- **What you should do**: State how many lines of the records below contain the word "each", giving the number and nothing else.

- **Recorded data**:
────────────────────────────────────────
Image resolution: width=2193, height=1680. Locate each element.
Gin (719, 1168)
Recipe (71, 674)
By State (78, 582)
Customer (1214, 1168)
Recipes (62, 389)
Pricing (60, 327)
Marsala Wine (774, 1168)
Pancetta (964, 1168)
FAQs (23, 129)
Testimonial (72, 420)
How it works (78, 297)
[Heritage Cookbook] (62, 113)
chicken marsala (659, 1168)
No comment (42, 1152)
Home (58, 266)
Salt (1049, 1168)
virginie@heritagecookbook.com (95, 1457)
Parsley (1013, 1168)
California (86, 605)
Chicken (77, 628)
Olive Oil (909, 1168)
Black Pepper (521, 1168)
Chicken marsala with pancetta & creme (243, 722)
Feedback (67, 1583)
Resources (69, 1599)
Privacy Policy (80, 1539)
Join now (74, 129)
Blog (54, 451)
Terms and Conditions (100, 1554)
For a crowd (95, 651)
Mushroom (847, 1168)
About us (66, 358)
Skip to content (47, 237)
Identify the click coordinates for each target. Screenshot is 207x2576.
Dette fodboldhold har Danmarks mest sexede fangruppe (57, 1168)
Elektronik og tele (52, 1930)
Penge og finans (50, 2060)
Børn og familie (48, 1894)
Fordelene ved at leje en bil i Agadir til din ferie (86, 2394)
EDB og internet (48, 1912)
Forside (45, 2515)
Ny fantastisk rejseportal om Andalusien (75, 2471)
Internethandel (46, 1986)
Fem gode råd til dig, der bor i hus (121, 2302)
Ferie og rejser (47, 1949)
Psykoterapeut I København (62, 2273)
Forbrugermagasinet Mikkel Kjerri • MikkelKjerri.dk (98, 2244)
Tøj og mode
────────────────────────────────────────
- **Task result**: 2